Konami has revealed the next Silent Hill Transmission.

The official Konami Twitter account shared this message:
“Join us for the SILENT HILL Transmission, where we’ll share the latest news streaming March 13 at 3:00pm PDT.
This Transmission will uncover SILENT HILL f.
We will share the stream link soon, so please watch this space.”
Konami originally announced Silent Hill f all the way back in October 2022. That was also the same Silent Hill Transmission where Konami announced the revival of the Silent Hill franchise itself, and we were told of several projects. The Silent Hill 2 remake by Bloober Team has turned out to be a huge success for both Bloober and Konami. So Konami is definitely looking to build on that success with this new project.

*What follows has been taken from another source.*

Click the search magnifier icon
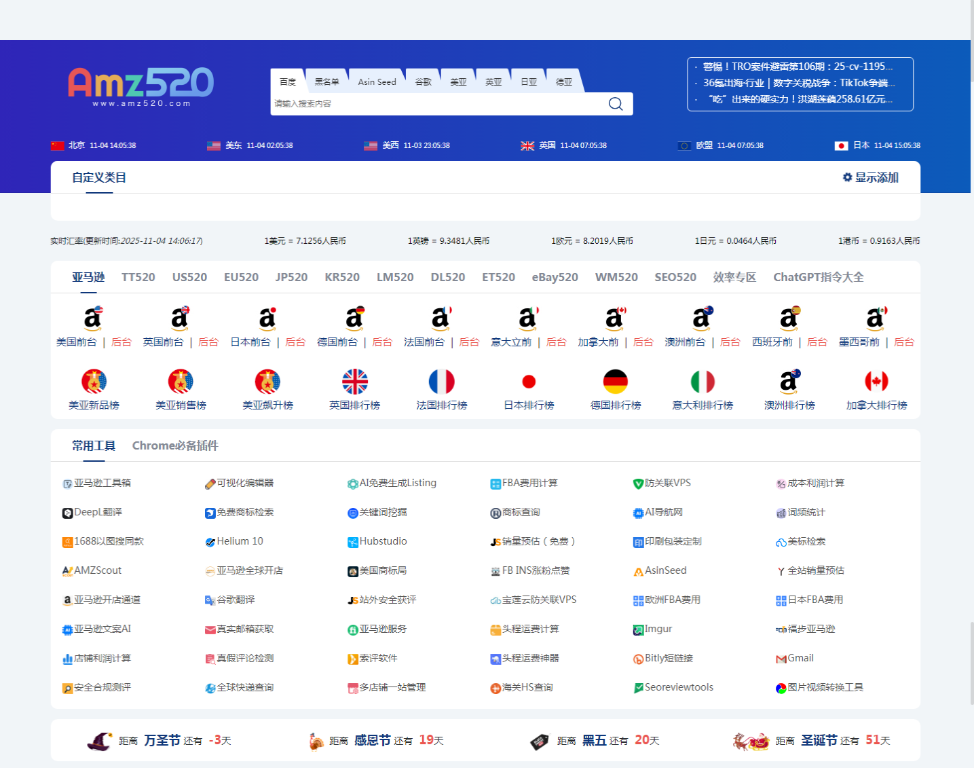The height and width of the screenshot is (768, 974). click(x=615, y=104)
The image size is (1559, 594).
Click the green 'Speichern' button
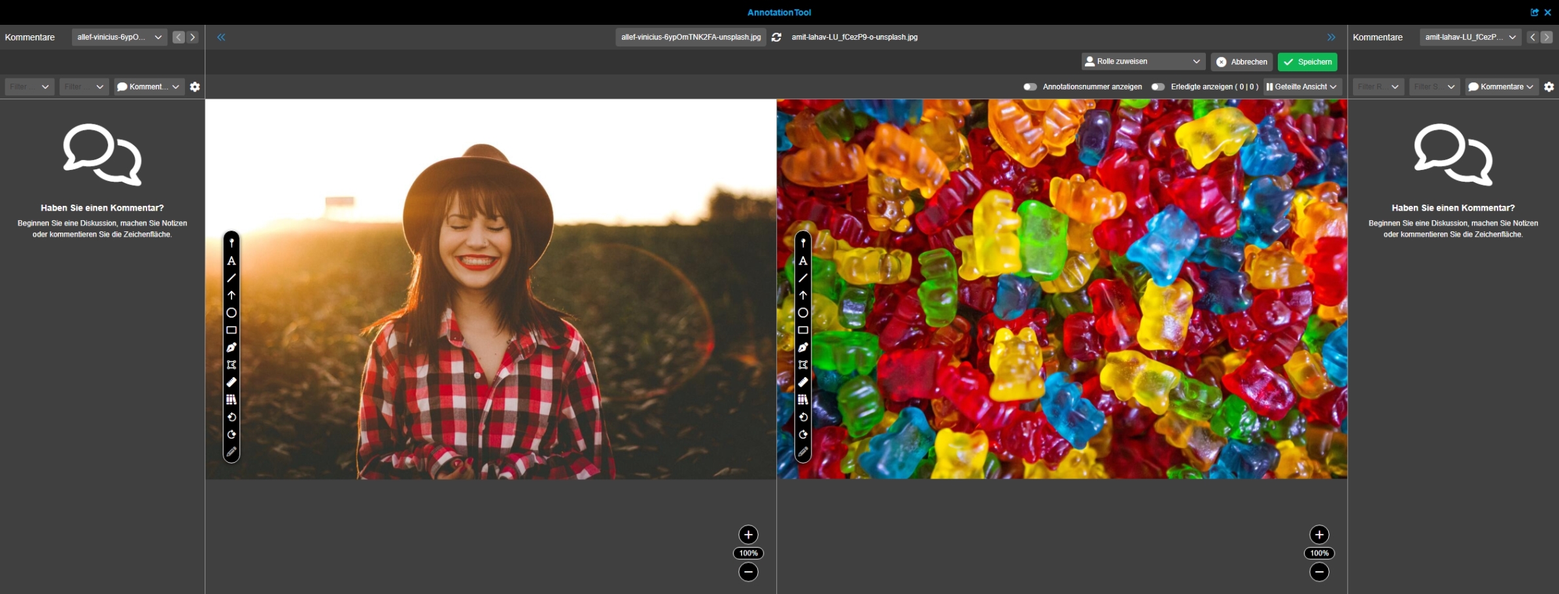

But Konami is also taking a lot of risks with Silent Hill f, and if fans didn’t expect Bloober to step up with their remake, we don’t think even Konami knows how well this game will turn out. This time, their partner studio is Taiwanese developer NeoBards Entertainment. NeoBards’ curriculum vitae includes Devil May Cry HD Collection, Marvel’s Avengers, Resident Evil: Origins Collection, Resident Evil: Resistance, and Resident Evil Re:Verse. As both support and main development studio, we at least know they have the experience to work with bigger Japanese publishers.
While Silent Hill f is being director by NeoBards’ Al Yang, Konami has assembled an eclectic supergroup of sorts for the title as well. Writing the game is Ryukishi07, who is most famous for visual novel Higurashi When They Cry.
Meanwhile, assigned as producer is Motoi Okamoto. Okamoto has been working for Konami since 2019, but he also had a decade’s tenure at Nintendo, in the GameCube and Wii era. Lest some gamers feel misled, Okamoto was also producer on Bloober Team’s Silent Hill 2 remake, so he may also prove to be the steady hand that makes sure this project turns out well.
Ryukishi07’s story is itself breaking with Silent Hill’s continuity completely. The game is moving to 1960s rural Japan, and will feature creature designs from an artist also outside of Konami, Kera. With all of this going on, we aren’t sure if we’ll be seeing a Swinging Sixties’ version of Pyramid Head, or if we’ll be getting some completely new creatures with a completely different vibe this time.
While we can’t predict what Konami are about to show us, we will say that 1960s was a particularly fertile period for Japanese horror. Before the creepy women of Ring and Ju-On, Japanese horrors where existential sociological character studies that freely adopted multiple genres, from Jigoku, Matango, to Blind Beast. When we remember how Silent Hill 2 itself pushed the entire horror genre forward in 2001, who knows what Konami has in store for us in 2025?